Yet investors weren't so sure about ASPs and margins, especially with Yingli saying that gross margins would be lower in the second half of the year, and costs, instead of continuing down, actually rise a little due to the polysilicon plant ramp and 400 MW of module production coming online. Yingli says it will be back to its cost-cutting, higher margin ways come the turn of the new year, but the reaction to the earnings was not showing 100% confidence.

>>Solar Winners & Losers: Canadian Solar, Yingli Green Energy

As solar players look to show their geographic diversification, a statement by Yingli in the earnings release that deserves more investigation was Yingli saying it has become "the leading supplier of PV modules in New Jersey and California." At least one analyst, Christine Hersey at Webush Securities, who watches the California market closely, said she could not find a metric for California in which Yingli would come out on top. Sunpower and Suntech have been the undisputed leaders for years, and Suntech the Chinese module maker that has grown the fastest.

Liansheng Miao, Yingli Green Energy CEO, won't quiet 2011 bears, either, with his earnings statement comments, saying, "we are confident in our prospects for a strong second half of the year."

Yingli gave a more bullish signal about 2011 when asked by an analyst on the earnings conference call about demand next year, saying that customer demand is more than twice what Yingli can produce and pricing declines are only expected to be high single digits. Yet analysts expressed concern about double-orders that will eventually be canceled by customers, and Yingli didn't provide 100% assurance that double orders might not make its statement seem overly aggressive come 2011.

Here's the tale of the tape on Yingli Green Energy:

Consensus EPS Estimate:

19 cents per share

Range of EPS Estimates:

9 cents to 37 centsP/>

Actual Second Quarter 2010 EPS:

21 cents

First Quarter 2010 EPS:

18 cents (underperformed Street consensus of 22 cents)

Consensus Revenue:

$371 million

Actual Second Quarter Revenue:

$398 million

50-Day Moving Average:


Share Price Gain or Loss on Day of Last Earnings:

45 cent (loss)

Lowest Share Price Since Last Earnings:

$8.61 (day after Q1 earnings)

Highest Share Price Since Last Earnings:

$12.59 (July 26; same day as last Trina high)

Gain/loss on Thursday:

3% (loss, at midday)

Short Interest as % of Float:

4.9 million shares (as of July 30, 149 million shares total outstanding)

The outlook from Trina and Yingli on cost control will be one key to the earnings reaction distinct from the headline numbers -- even if outlook on 2001 demand may have to wait until later in the year.

There is only so much room that the low-cost leaders among the Chinese module makers have left to chip away at non-silicon costs. Trina Solar's gross margin peaked in the fourth quarter of 2009, and came down slightly in the first quarter of this year. Yingli gross margin peaked in the first quarter results.
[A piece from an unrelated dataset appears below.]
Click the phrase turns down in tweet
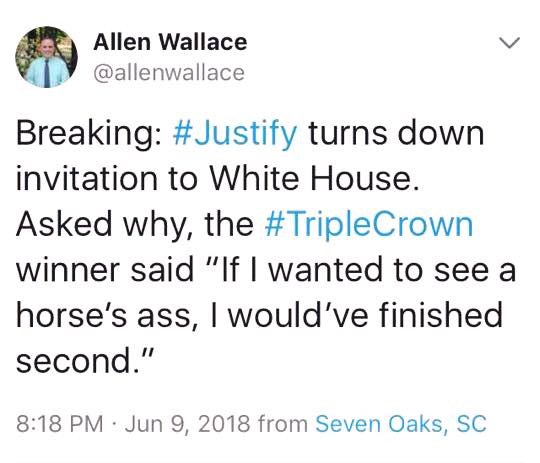The image size is (540, 463). (x=396, y=133)
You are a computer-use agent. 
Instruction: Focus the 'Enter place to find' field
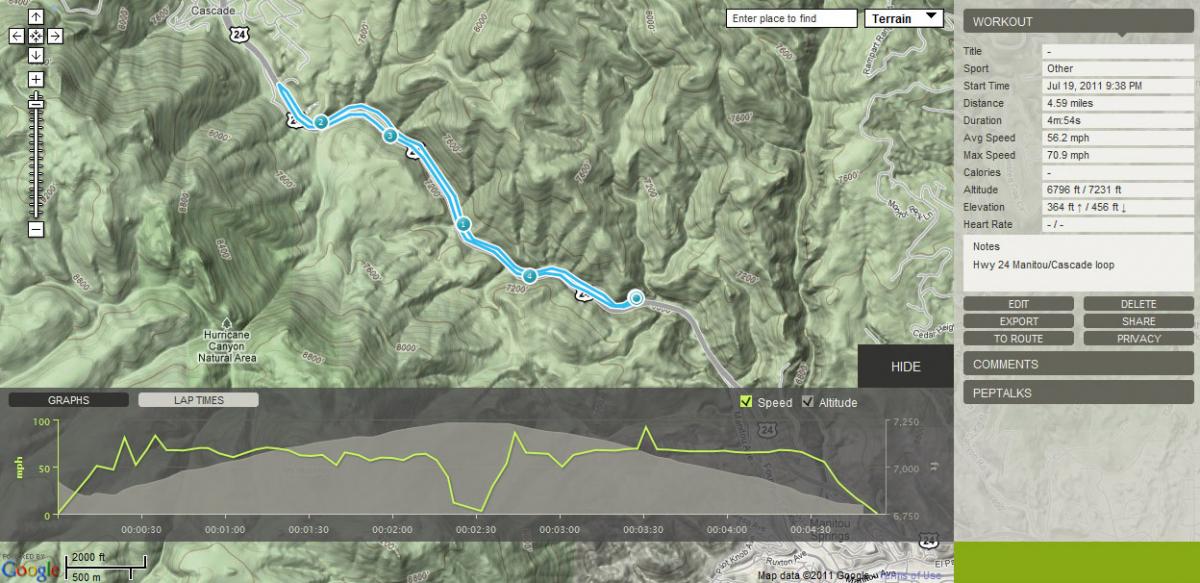point(792,18)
Polysilicon prices have been moving higher, and while ASP stability and cost reductions may have more than offset that trend in the past few quarters, investors will be heightening attention to how the low-cost Chinese module leaders continue to drive down non-silicon costs.

Yingli took its non-silicon processing costs down by another penny in the second quarter, to 74 cents from 75 cents last time it reported, but the cost efficiencies have been declining. One analyst estimated that with the figure provided by Yingli for non-silicon processing costs, Jinko Solar may have passed Yingli in terms of the lower costs model in the second quarter.

-- Written by Eric Rosenbaum from New York.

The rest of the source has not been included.